Living in the past


I saw Jethro Tull for the second time at the Benaroya Concert Hall in Seattle. The Benaroya Concert Hall is an awesome place to check out concerts because of its great acoustics, and I was looking forward to hearing a band whose music I really admired dish it out in such a cool setting.

The opening band was the Young Dubliners, who, in all fairness, put on an incredibly energetic performance overshadowing their older compatriots. Their music is akin to a mix of the Pogues, Tempest, Giant Ant Farm, and the Levellers, but with less of a punk feel and more of a rock aesthetic.
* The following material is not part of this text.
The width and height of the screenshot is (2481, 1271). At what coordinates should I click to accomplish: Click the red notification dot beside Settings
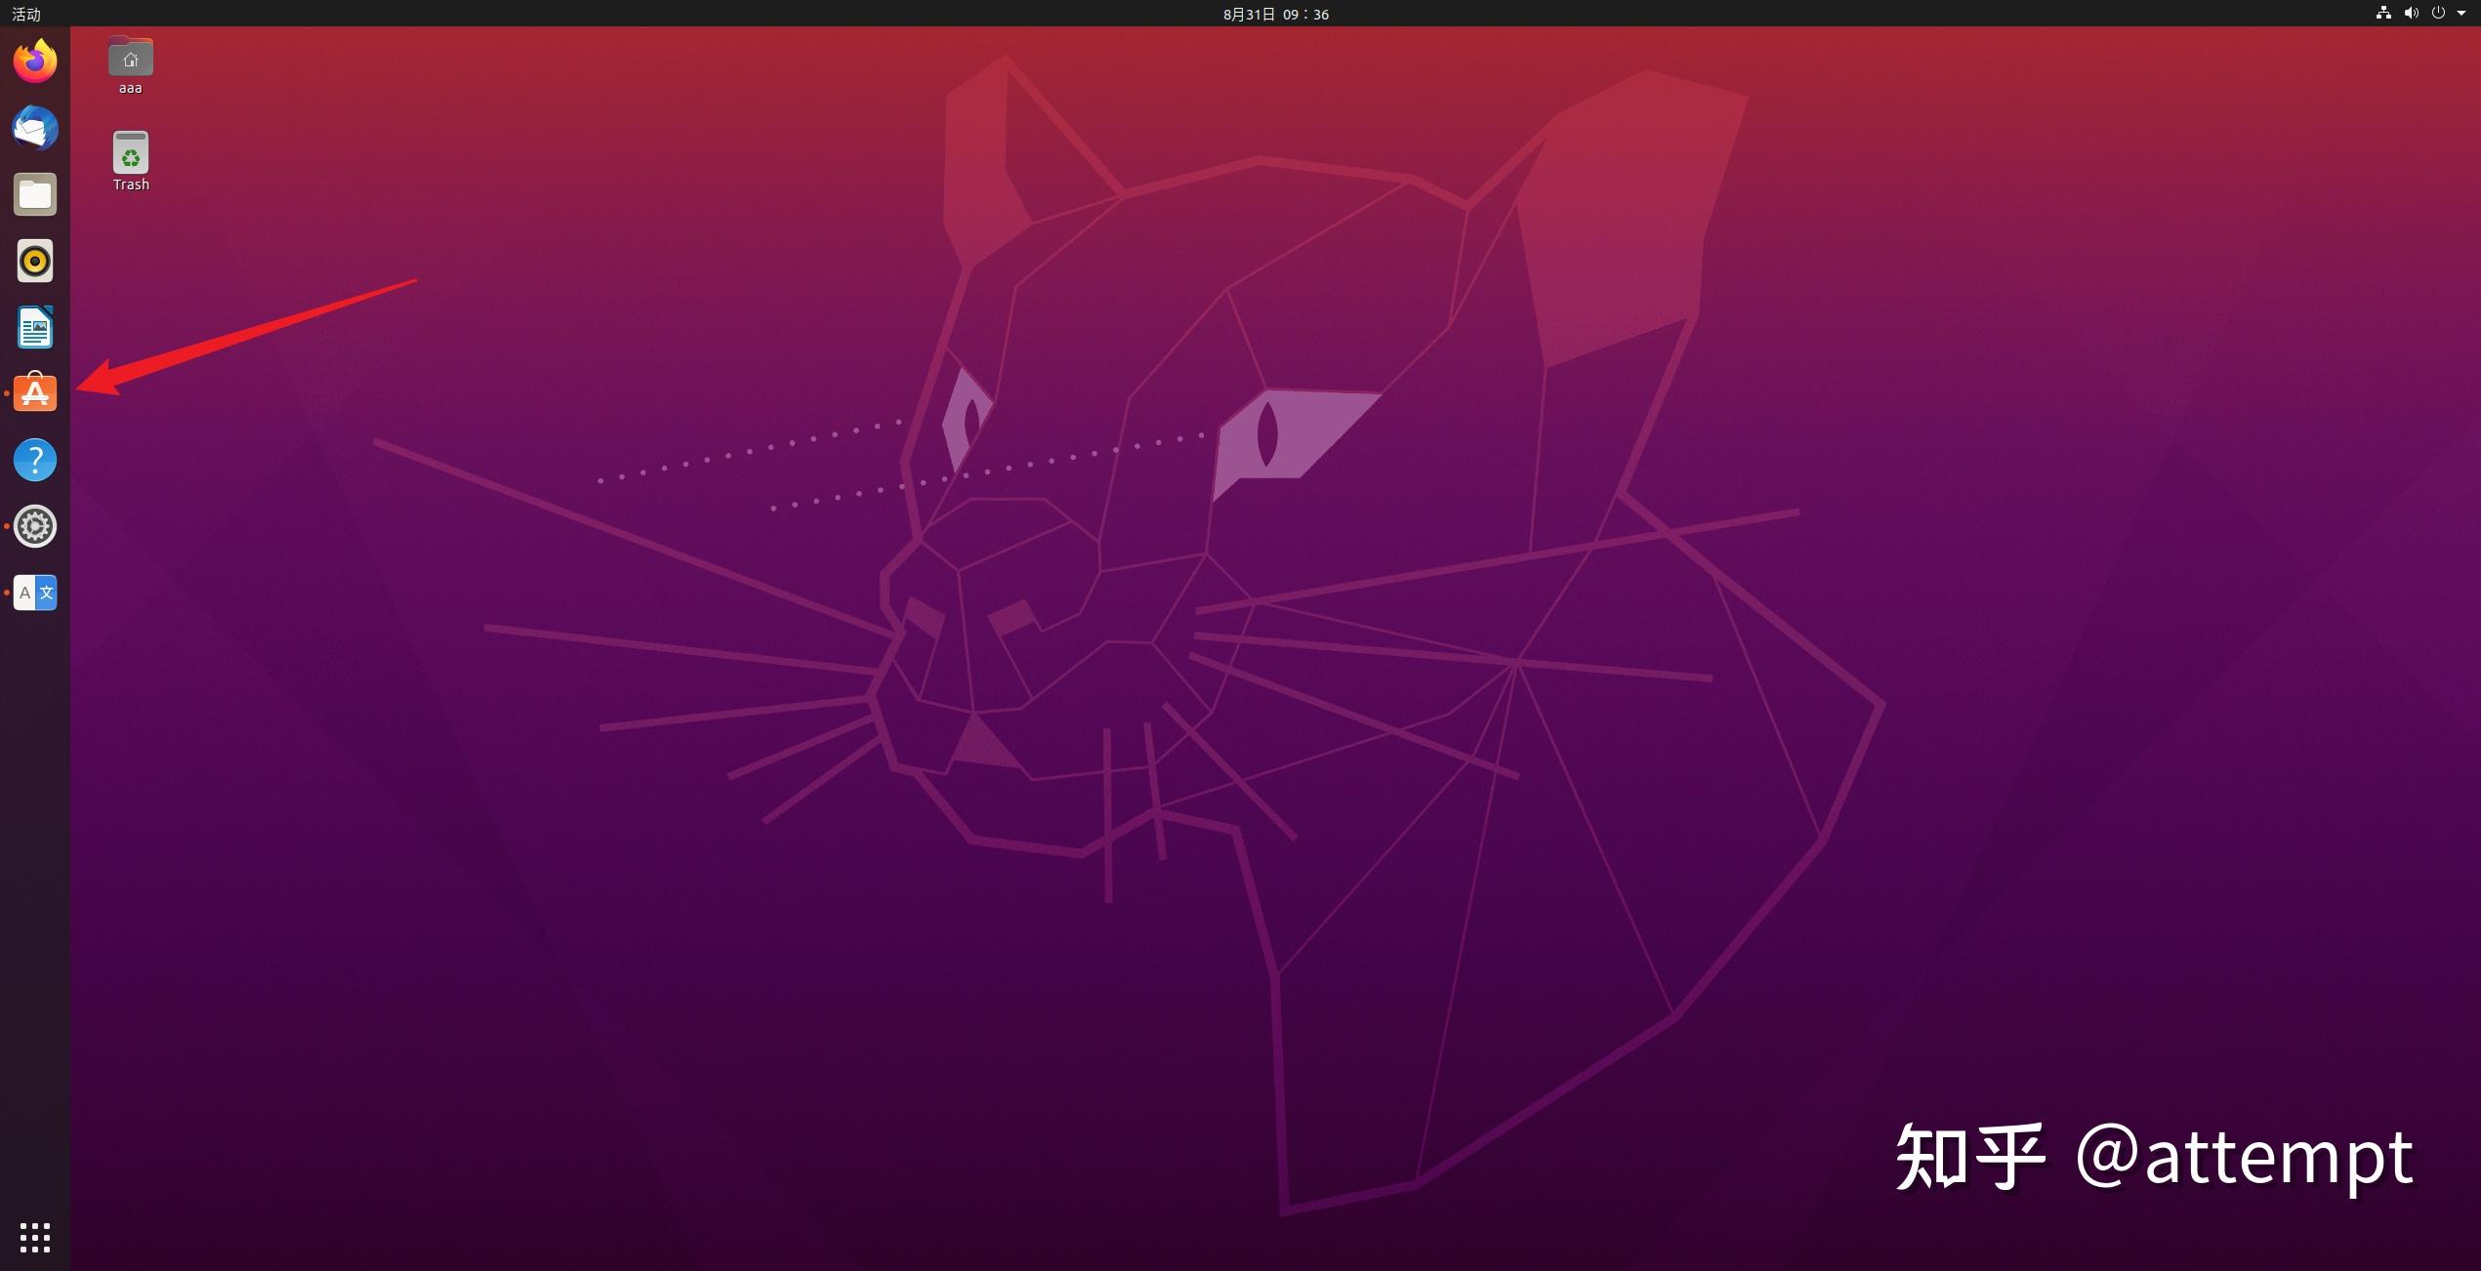6,526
The crowd was really into them and I was really impressed as well. They are definitely worth checking out if you're into the rock of today.

What Jethro Tull lacked in raw energy, compared to the Young Dubliners, they made up for it in pure skill. Even though Ian Anderson, their frontman, scoffed at labels applied to them by music critics, the band was in fine progressive form, playing their repertoire of songs with syncopated time signatures and melacholic combination of guitars, violins (synthesised) and the flute. They had long jams and it was clear that Martin Barre on the guitar. Doane Perry on drums, Andrew Giddings on keyboards, and Jonathan Noyce on bass were in fine form, nicely complementing Anderson's flute work.

The last time I saw the band, Anderson had a broken leg and had to move around in a wheelchair. As if to make up for that, he spent a lot of his time standing on one leg play his flute, the symbol that has come to epitomise the band itself. In fact, given his age (54), the effort he spent was admirable.

Anderson's quips between songs were typical of how he represents himself to the media. He managed to get an atheist dig in, referring to the evils of religion (as the crowd cheered), and then clarifying that he was referring to Christianity before launching into Roots to Branches.

Before playing the Bach-inspired Bourée, Anderson mentioned that Bach might be turning in his grave (or not) at their "butchering" of his composition. I'm not sure of Bach's reaction, but what Jethro Tull played, that included a slap-bass solo, sounded amazing (and that's probably more a tribute to Bach than to Jethro Tull).

Other tunes they played included Living in the Past, Cross-Eyed Mary, Hunt by Numbers, Thick as a Brick, Elegy, The Water Carrier, Boris Dancing, and Budapest.

From my perspective, it was a performance punctuated by the less-familiar tunes. I had to leave before the encore, but I would love to see a Jethro Tull show with songs like Bungle in the Jungle, Skating Away, and Too Old to Rock 'n' Roll, Too Young to Die.

Still, if you hold a point of view that a concert experience should be very different from listening to an album produced in the studio, then Jethro Tull is one of the acts that's hard to beat in this regard. An amazing concert experience!